Estava ouvindo Paulinho da Viola, mais cedo, cantar o verso “não sou eu quem me navega, quem me navega é o mar”[1] e pensei: dá-se o mesmo com a leitura, não sou eu quem me lê, quem me lê é o livro. Penso no psicanalista como um leitor privilegiado, em que está ciente de não ser ele quem “lê” o paciente, mas apenas o lugar onde este pode reconhecer-se como autor-leitor do seu próprio inconsciente.
Portanto, embora seja verdade que faço meu um conceito forjado para a crítica literária, é inteiramente falso que ao me apropriar dele eu esteja aderindo às teses deste último. Não vou me deter nelas por serem por completo irrelevantes para meu propósito. Digamos que ao usar “desleitura” desta feita, faço uma… desleitura de Harold Bloom, que me serve para entender o que Jacques Lacan mesmo fazia com aquilo que lia.
Em suma, a desleitura de Lacan (e aqui entenda-se tanto a que ele faz dos outros quanto a que eu faço dele) significa que se meu livro deixa Freud para trás, como diz a resenha, o faz tanto quanto a “teoria da relatividade”, de Einstein, deixa Newton para trás. Ou seja, este último está incluído naquela, que além de dar conta de todos seus conceitos, possibilita resolver os impasses que, para o cientista inglês, permaneciam irresolúveis.

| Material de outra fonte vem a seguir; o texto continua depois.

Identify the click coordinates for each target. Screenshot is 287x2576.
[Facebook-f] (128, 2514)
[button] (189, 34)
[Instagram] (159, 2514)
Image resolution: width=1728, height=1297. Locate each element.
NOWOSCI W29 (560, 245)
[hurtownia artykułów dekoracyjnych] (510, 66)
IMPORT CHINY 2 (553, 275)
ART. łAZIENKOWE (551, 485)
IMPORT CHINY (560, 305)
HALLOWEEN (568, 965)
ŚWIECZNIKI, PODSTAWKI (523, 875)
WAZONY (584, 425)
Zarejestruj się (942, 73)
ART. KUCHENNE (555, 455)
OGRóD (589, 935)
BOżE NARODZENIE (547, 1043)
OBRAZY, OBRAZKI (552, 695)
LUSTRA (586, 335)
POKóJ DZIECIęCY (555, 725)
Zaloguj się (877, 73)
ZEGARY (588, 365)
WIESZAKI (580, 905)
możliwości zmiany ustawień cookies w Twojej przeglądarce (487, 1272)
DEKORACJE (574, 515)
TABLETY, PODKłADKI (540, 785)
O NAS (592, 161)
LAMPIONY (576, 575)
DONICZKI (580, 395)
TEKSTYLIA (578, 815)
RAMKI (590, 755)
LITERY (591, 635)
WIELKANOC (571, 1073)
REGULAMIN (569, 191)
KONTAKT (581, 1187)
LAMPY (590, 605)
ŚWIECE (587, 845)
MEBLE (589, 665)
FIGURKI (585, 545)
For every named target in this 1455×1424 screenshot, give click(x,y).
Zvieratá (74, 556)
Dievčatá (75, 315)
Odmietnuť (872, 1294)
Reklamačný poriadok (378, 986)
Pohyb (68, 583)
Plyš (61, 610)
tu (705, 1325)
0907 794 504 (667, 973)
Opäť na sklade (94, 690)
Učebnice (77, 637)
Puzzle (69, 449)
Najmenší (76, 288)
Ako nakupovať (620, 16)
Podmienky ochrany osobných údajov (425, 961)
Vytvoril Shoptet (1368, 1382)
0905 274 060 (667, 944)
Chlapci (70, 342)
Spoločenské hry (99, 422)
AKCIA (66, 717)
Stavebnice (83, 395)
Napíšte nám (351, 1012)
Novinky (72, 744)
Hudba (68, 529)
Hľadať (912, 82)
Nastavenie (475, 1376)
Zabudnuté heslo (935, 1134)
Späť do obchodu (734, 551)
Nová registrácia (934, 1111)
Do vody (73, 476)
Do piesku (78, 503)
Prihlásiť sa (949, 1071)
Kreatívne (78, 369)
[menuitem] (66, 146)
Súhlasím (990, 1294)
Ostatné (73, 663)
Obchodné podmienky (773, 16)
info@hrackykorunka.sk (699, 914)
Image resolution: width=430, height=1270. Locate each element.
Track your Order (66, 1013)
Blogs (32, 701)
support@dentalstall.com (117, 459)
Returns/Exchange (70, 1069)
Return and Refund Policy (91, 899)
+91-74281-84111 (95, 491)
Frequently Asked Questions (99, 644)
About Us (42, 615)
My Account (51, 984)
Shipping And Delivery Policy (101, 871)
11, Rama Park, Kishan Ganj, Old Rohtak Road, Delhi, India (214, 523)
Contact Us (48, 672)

Desler Lacan é qualquer coisa menos uma exegese lacaniana ou da verdadeira psicanálise, conhecida e comunicada por mim. O autor deste livro que eu assino não sabe a verdade sobre Lacan ou é conhecedor da diferença entre a psicanálise boa e a outra. Trata-se talvez do exercício de deixar-se ser lido pela própria leitura (neste caso, do modo de Lacan abordar as suas próprias referências) e dar isso a conhecer. Não por nada, tudo começou quando decidi suspender a fé no que os professores e os exegetas me explicavam que Lacan “queria dizer”. Jamais faria aos outros o que não mais aceito que seja feito comigo. É isto que eu gostaria que fosse compreendido sobre Desler.
Desleituras
Posso mostrar o que quero dizer —já deixando clara a minha posição sobre a extensão da psicanálise a outros campos—, com dois exemplos freudianos de desleitura: Freud elabora a sua interpretação de uma fantasia inconsciente de Leonardo da Vinci[2] a partir da biografia escrita por Merezhkovsky sobre a vida do pintor, e a justifica, sem saber, a partir de um erro de tradução da versão alemã que ele lera, do original em russo que, por sua vez, traduzia do italiano de Leonardo a palavra nibbio, ou seja, milhafre ou gavião. Como em alemão constava Geier, abutre —e o psicanalista não se interessou em verificar a fonte—, é a partir do pássaro errado que Freud interpreta, de modo injustificado, segundo os especialistas, a fantasia de felação do artista florentino. Depois disso, como a referência “real” da interpretação estava errada, os próprios psicanalistas do círculo freudiano, invalidaram toda a análise de Leonardo, sem perceber que não era a verdade do pintor —já morto havia 350 anos— o que estava em jogo, mas a verosimilhança teórica de uma invenção de Freud: a noção de “mãe-fálica”, que em nada se via deslegitimada pela conjectura sobre o abutre.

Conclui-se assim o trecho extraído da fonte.